*Direction a*. Print the code-switching passage from "Howard Giles' speech" to "their code-switching practice.", copying it word for word.

*Document section*.
[start]

A second assumption, which encompasses various concepts to be discussed in succession, is that of interactants acting purposefully when engaging in conversation. Regarding the question of the degree of consciousness involved, 'goal-oriented' may be a less ambiguous description, since Myers-Scotton's participants in conversation act unconsciously, just like Gumperz' do. The goal-oriented interactant is called rational actor by a number of researchers in speaker motivations. This social psychological framework considers social interaction as a process of exchange and uses economic metaphors to describe the matter: rationality, the linchpin of the entire communicational event, directs interactants to perform a cost-benefit analysis of given alternatives and to finally make choices which optimise their rewards, that is choices which yield the best possible returns. Myers-Scotton incorporated this mindset into her CS model in the early 1970s, and then kept developing its consequences in the following decades. From the beginning, her rationale has been that a major motivation for using one variety rather than another as a medium of an interaction is the extent to which this choice minimizes costs and maximizes rewards for the speaker. Myers-Scotton's speakers thus engage in code-switching practice as the result of their calculation showing that the aimed for rewards will be greater with an utterance involving a switch than with a monolingual one.

Howard Giles' speech accommodation theory (or, more recently, communication accommodation theory) similarly ties in with both the speaker as rational actor and the cost-benefit analysis. Myers-Scotton hence includes the concept in her markedness model in the sense that interactants achieve accommodation or convergence with and divergence from their conversation partners by their code-switching practice.

[end]

*Material for the task*.
[start]

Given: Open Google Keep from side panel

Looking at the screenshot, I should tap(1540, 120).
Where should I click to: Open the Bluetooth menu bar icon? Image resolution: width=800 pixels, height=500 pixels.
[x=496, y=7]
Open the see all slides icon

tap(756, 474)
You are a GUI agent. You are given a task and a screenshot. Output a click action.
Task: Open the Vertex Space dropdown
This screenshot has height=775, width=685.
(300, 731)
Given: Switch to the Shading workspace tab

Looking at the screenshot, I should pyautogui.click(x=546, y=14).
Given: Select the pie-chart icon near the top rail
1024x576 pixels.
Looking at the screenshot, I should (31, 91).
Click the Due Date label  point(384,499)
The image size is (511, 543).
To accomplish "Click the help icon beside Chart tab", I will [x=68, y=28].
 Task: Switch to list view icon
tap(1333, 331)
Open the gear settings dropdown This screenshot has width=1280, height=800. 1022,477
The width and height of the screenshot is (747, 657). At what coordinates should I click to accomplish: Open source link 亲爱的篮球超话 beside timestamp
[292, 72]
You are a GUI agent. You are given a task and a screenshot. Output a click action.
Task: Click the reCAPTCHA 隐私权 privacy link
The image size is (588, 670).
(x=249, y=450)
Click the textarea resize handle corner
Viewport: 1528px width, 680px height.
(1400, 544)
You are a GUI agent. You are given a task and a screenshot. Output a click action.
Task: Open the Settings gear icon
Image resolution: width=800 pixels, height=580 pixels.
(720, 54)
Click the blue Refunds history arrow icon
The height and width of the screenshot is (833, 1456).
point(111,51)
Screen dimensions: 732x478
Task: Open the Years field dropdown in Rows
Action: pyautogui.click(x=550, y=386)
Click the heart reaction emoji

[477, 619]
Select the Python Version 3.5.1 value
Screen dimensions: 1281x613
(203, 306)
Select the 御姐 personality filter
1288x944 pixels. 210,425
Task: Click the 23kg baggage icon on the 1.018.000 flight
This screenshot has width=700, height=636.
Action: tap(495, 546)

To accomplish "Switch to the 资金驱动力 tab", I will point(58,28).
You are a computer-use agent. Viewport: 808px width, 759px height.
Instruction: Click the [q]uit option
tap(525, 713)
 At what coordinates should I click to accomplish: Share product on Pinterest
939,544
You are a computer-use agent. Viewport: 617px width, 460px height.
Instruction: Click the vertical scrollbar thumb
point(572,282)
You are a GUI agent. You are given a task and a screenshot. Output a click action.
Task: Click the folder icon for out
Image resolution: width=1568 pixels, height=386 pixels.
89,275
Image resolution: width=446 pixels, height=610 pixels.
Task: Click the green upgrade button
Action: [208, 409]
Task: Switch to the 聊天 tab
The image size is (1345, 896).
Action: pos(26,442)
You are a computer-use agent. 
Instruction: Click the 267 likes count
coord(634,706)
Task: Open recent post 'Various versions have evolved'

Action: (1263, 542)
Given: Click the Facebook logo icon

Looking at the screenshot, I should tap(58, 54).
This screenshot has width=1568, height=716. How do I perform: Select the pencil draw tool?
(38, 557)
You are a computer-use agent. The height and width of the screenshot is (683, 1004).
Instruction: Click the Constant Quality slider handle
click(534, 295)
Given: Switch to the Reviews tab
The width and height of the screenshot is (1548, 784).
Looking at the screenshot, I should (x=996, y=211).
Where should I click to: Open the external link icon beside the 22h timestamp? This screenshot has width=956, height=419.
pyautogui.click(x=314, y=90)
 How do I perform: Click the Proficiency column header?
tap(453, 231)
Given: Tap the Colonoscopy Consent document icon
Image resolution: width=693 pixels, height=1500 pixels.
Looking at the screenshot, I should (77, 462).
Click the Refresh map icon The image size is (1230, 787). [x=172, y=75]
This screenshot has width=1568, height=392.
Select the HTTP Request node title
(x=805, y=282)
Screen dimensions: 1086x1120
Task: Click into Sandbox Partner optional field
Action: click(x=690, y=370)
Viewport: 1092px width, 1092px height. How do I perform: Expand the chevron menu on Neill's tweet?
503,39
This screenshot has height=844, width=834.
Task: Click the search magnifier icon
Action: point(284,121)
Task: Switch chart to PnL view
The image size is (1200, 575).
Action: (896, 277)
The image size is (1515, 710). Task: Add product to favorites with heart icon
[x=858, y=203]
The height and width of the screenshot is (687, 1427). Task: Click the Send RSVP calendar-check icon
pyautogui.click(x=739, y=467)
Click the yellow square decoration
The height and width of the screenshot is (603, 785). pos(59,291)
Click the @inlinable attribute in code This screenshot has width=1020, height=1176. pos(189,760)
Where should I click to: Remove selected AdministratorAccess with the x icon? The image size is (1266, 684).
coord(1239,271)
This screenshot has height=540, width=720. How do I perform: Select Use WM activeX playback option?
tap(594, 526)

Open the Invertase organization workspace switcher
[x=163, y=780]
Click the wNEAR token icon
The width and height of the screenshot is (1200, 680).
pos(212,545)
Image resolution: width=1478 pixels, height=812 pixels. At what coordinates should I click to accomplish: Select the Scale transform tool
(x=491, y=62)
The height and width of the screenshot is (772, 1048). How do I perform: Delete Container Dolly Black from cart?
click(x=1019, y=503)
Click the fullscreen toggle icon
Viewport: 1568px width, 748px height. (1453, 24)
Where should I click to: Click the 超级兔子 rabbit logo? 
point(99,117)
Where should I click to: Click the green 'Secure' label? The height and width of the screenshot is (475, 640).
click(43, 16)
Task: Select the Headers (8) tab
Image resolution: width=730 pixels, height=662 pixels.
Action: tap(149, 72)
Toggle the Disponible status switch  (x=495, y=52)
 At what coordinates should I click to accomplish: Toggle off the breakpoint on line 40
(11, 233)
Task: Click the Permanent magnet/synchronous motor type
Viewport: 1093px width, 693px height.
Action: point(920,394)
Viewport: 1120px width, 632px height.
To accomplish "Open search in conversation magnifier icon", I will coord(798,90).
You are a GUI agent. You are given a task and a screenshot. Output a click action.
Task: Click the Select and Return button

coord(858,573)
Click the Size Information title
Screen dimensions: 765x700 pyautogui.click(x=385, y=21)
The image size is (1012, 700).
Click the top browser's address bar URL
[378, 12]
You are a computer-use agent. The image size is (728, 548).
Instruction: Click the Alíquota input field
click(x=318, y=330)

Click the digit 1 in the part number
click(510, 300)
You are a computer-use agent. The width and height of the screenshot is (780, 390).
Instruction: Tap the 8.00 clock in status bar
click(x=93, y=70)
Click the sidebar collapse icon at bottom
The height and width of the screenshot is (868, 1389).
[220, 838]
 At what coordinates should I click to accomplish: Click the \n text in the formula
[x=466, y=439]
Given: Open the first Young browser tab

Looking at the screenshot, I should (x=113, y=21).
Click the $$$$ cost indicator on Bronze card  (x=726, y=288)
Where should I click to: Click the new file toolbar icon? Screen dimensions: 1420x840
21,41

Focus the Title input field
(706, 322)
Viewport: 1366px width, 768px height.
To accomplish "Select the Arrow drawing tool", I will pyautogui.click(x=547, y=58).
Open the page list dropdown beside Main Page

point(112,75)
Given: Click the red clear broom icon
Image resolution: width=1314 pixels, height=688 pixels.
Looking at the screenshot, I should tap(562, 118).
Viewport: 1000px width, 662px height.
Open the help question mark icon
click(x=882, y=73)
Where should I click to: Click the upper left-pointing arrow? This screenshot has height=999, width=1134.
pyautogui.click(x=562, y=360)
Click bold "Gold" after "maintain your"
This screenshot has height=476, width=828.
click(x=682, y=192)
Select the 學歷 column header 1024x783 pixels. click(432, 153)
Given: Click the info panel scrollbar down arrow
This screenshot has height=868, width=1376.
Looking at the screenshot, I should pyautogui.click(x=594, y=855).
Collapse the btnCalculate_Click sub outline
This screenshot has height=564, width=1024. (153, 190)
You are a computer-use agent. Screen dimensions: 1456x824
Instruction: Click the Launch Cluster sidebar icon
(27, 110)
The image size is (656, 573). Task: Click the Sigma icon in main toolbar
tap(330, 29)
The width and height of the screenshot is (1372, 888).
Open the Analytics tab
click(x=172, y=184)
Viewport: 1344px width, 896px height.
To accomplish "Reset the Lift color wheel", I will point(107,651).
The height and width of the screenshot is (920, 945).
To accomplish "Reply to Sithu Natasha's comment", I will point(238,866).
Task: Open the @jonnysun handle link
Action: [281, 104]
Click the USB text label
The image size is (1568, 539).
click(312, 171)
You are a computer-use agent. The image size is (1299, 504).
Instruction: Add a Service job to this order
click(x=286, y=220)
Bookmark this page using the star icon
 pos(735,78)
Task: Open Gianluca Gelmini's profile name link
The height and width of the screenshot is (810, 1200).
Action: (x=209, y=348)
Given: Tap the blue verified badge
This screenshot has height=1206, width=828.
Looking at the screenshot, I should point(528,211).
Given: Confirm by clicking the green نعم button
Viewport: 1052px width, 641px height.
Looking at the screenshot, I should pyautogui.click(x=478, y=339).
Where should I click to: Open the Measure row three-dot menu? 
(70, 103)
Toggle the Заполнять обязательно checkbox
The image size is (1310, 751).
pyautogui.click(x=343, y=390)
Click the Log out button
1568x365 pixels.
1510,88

[end]

*Direction b*. Turn the entries, from their first line through the line that contains "tap(756, 474)", into a JSON list of strings with one string per line, leaving out blank lines.

*Response a*.
Howard Giles' speech accommodation theory (or, more recently, communication accommodation theory) similarly ties in with both the speaker as rational actor and the cost-benefit analysis. Myers-Scotton hence includes the concept in her markedness model in the sense that interactants achieve accommodation or convergence with and divergence from their conversation partners by their code-switching practice.

*Response b*.
[
  "Given: Open Google Keep from side panel",
  "Looking at the screenshot, I should tap(1540, 120).",
  "Where should I click to: Open the Bluetooth menu bar icon? Image resolution: width=800 pixels, height=500 pixels.",
  "[x=496, y=7]",
  "Open the see all slides icon",
  "tap(756, 474)"
]